B.                 Pembahasan
            Koefisien partisi distribusi adalah perbandingan konsentrasi kesetimbangan zat dalam dua pelarut yang berbeda yang tidak saling bercampur. Faktor yang mempengaruhikoefisien distribusi adalah pelarut pertama dan pelarut yang kedua.
            Fenomena distribusi adalah suatu fenomena dimana distribusi atau senyawa antara dua fase cair yang tidak saling bercampur, tergantung pada interaksi fisik dan kimia antara pelarut dan senyawa terlarut dalam dua fase yaitu struktur dan molekul.
            Pada percobaan fenomena distribusi ini, pertama-tama disiapkan alat dan bahan, kemudian ditimbang 100 mg asam borat, lalu dimasukkan kedalam erlemeyer 100 ml larutkan dengan aquadest 100 ml. Dipipet sebanyak 25 ml dari larutan tersebut. Dimasukkan dalam corong pisah dan ditambahkan 25 ml minyak kelapa. Tujuan digunkan corong pisah adalah untuk memudahkan dalam memisahkan dua fase cairan, dalam hal ini antara minyak dan air. Kemudian kocok dengan satu arah agar fase dalam corong pisah dapat tercampur secara sempurna apabila tidak searah maka fase dalam corong tidak terdistribusi secara sempurna dan akan kembali kefase awanya yaitu air dan minyak. Setelah dikocok diamkan selama 10-15 menit hingga kedua cairan memisah satu sama lain. Dibuka kembali tutup corong pisah, lalu dipisahkan air dan minyak dengan menampungnya dalam erlenmeyer. Ditambahkan 3 tetes feloftalein dalam erlenmeyer.

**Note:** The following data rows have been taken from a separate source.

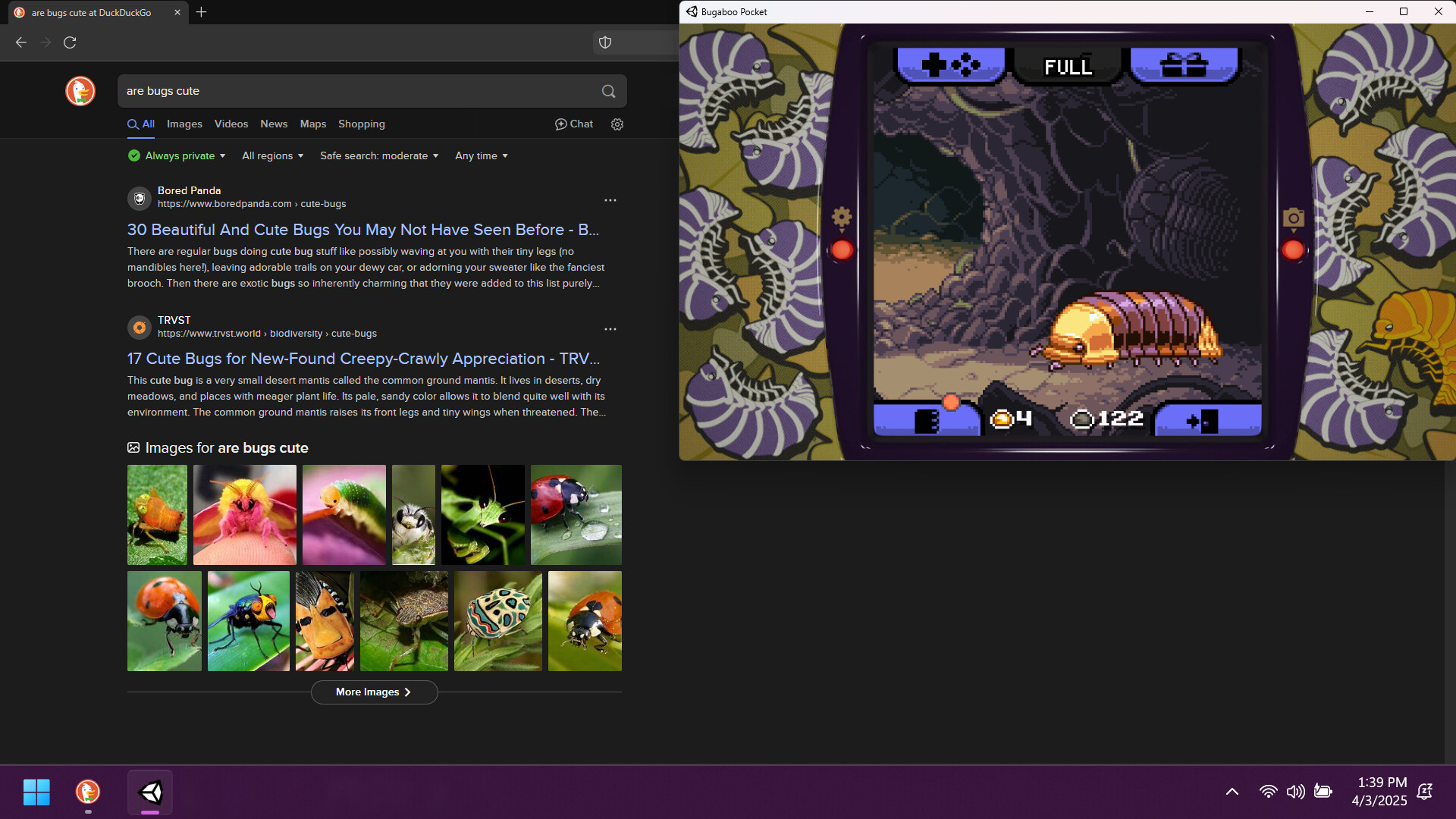Click the More Images button
This screenshot has height=819, width=1456.
click(x=373, y=692)
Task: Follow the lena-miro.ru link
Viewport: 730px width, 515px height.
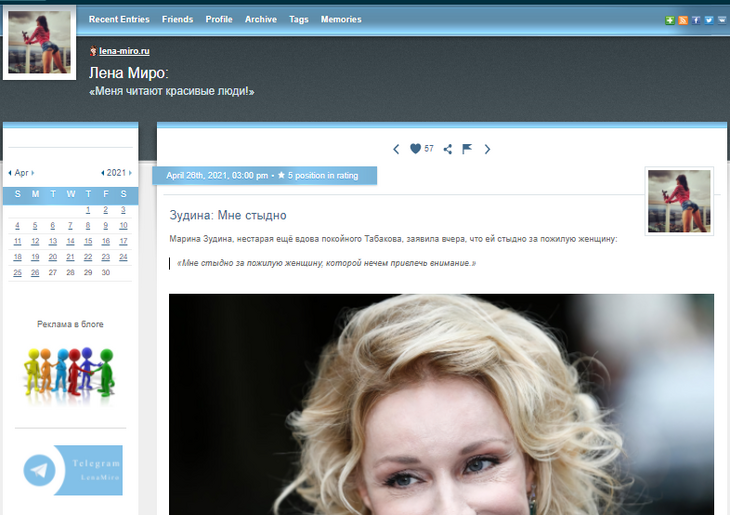Action: [124, 51]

Larutan dititrasi dengan larutan titran larutan baku NaOH 0,1 N sampai terjadi perubahan warna indkator menjadi merah muda. Dicatat volume titran yang digunakan kemudian ulangi percobaan tersebut tetapi zat ujinya diganti dengan asam benzoat.
            Pada percobaan ini di peroleh hasil untuk penentuan volume titran asam borat pada kelompok 1 yaitu 2,1 ml, kelompok 3 yaitu 2 ml, kelompok 5 yaitu 1 ml. Untuk penentuan volume titran asam benzoat pada kelompok 2 yaitu 0,5 ml dan kelompok 4 yaitu 0,5 ml.
            Pada percobaan penentuan kadar asam borat kelompok 1 yaitu 3,724 %, kelompok 3 yaitu 3,118 %, kelompok 5 yaitu 3,89%. Untuk penentuan kadar asam benzoat pada kelompok 2 yaitu 3,948%, dan kelompok 4 yaitu 3,94%.
            Pada percobaan penentuan koefisien distribusi asam borat kelompok 1 yaitu 0,967; kelompok 3 yaitu 0,96; dan kelompok 5 yaitu 0,8441. Untuk penentuan koefisien distribusi asam benzoat pada kelompok 2 yaitu 0,84208; dan kelompok 4 yaitu 0,9606.
            Sehingga perbandingan rata-rata antara koefisien distribusi asam borat adalah 2,208 sedangkan rata-rata koefisien distribusi asam benzoat adalah 1,322.
            Dilihat dari rata-rata koefisien distribusi diatas asam borat memiliki koefisien yang lebih tinggi dibandingkan asam benzoat. Karena asam borat lebih mudah larut dibandingkan asam benzoat selain itu pada titrasi asam borat lebih sedikit menggunakan titran dibandingkan asam benzoat.
            Dalam percobaan ini terjadi suatu keadaan dimana sampel yang digunakan yaitu asam borat mempunyai kecenderungan untuk menunju kesalah satu fase yaitu fase air. Dimana kita ketahui bersama bahwa air merupakan pelarut yang polar dan pelarut yang ideal untuk senyawa-senyawa tertentu ( kecuali yang tidak dapat larut dalam pelarut air tapi larut dalam pelarut organik lainnya).

           

BAB V
PENUTUP
A.    Kesimpulan
Berdasarkan hasil percobaan yang telah dilakukan, maka dapat diperoleh kesimpulan sebagai berikut.
a.       Penentuan kadar asam borat untuk Kelompok 5 adalah 3,89%.
b.      Penentuan koefisien distribusi (dengan minyak) untuk kelompok 5 adalah 0,8441
c.       Rata-rata keseluruhan koefisien distribusi asam borat adalah 2,208 sedangkan rata-rata koefisien distribusi asam benzoate adalah 1,322.
            Saran
Sebaiknya fasilitas yang menunjang aktifitas dilaboratorium sehingga praktikum dapat berjalan dengan baik.

DAFTAR PUSTAKA

Anonim. 2011.Buku penuntun praktikum farmasi fisika, universitas haluleo, kendari.

Ernest.1999.Dinamika obat. ITB.Bandung

Ditjen POM. 1979. Farmakope indonesia edisi ketiga.. Departemen kesehatan RI:Jakarta

Martin, A.1993.Farmasi fisika edisi III jilid 2. UI Press. Jakarta

Mirawati .2011. Penuntun praktikum farmasi fisika I. Universitas muslim indinesia: Makassar

Mirawati.2014.Penuntun praktikum farmasi fisika I. Universitas muslim indonesia:makassar

Svehla.G.1979.Vogel buku teks analisis anorganik kualitatif makro dan semimikro edisi ke lima.PT.Kalman media pustaka:Jakarta.